(Document excerpt Opens)
NORDMAN — Nobody is getting everything they want, but everybody is getting a something.

That is the balance Bonner County is trying to strike as it continues to navigate through the lengthy public access dispute at Priest Lake’s Outlet Bay.

The county is resolving to amend recreation maps to list the boat launch as a sportsman’s access point, indicating that it’s a public ramp with limited facilities.

Signs will also be erected warning users that there is no turnaround and their rigs are subject to being towed if they try to park overnight.

Bonner County Parks & Waterways Director Steve Klatt told the county’s Waterways Advisory Board on Thursday that the county, the Outlet Bay Owners Association and the Outlet Mountain Lessees Association are unable to agree on wording for signs at the launch.

Klatt said Outlet owners wanted exclusionary language and everybody else wanted more inclusive language.

“There is no wording that we could do that would satisfy them all so I think we have to go with the policy that if they’re all equally dissatisfied, we’re probably doing just fine,” said Klatt.

The launch sits at the end of a public road but abuts submerged lands leased by the Outlet Bay Owners Association, resulting in public/private friction for more than 20 years. In Idaho, the public has a right to be at the ordinary high-water mark of a waterway.

The county is not budging from its position that the facility is public, county Commissioner Todd Sudick said.

“We’re not giving it up,” said Sudick. “They’re going to have to deal with it.”
(Document excerpt Closes)
Problems to work on -
A – Answer these about the Outlet Bay boat launch article:
(i) What type of access point will the amended recreation maps list the launch as?
(ii) Which county commissioner says the county is not budging from its position?
(iii) For how long has the launch caused public/private friction?
Mark your answers (i), (ii), (iii) in the same way, one per line.
B – Proceed with the Outlet Bay boat launch article, writing on from its final sentence.
The lines that come after this text can be left aside.
(Given material Opens)
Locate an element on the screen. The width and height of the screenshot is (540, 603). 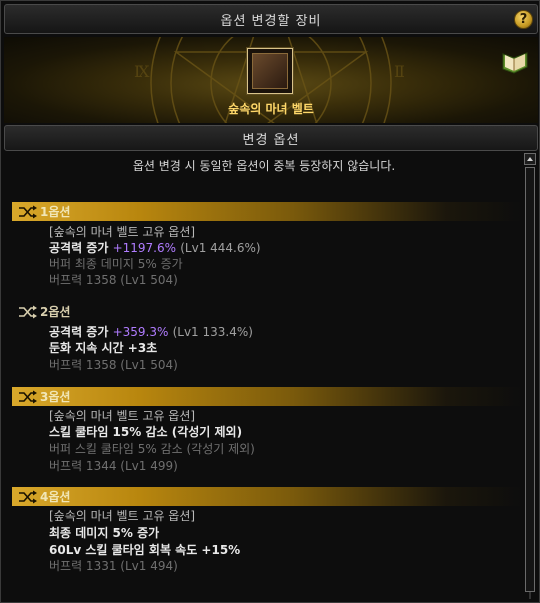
(Given material Closes)
Outputs by task -
A –
(i) A sportsman's access point
(ii) Todd Sudick
(iii) More than 20 years

B –
It’s hoped that the reclassification will subtly discourage the ramp’s use by some boaters. The launch is challenging because it has a lengthy approach and no turnaround. Landowners at the bay have been also known to park their trailers along the road as an elbows-out gesture to launch users.

Outlet Bay residents contend misdirected trailers have caused property damage in the neighborhood, but launch users counter that there has never been such a mishap. Klatt told the board the truth likely lies somewhere in the middle of the opposing sides.

“Somewhere in there I’m sure there’s been some damage to something, but exactly what the frequency is really I have no idea,” he said.

Betsy Hull, who manages U.S. Army Corps of Engineers recreation facilities in Bonner County, wagered that most of the trouble comes when boaters come to fetch their trailers.

“I am sure that when launches occur, it is probably fine. But at the end of the day — after many beers have been consumed — the retrieval of the boat may not go quite so well,” said Hull.

“That happens at the best of launch ramps,” waterways Commissioner Jim Kelly.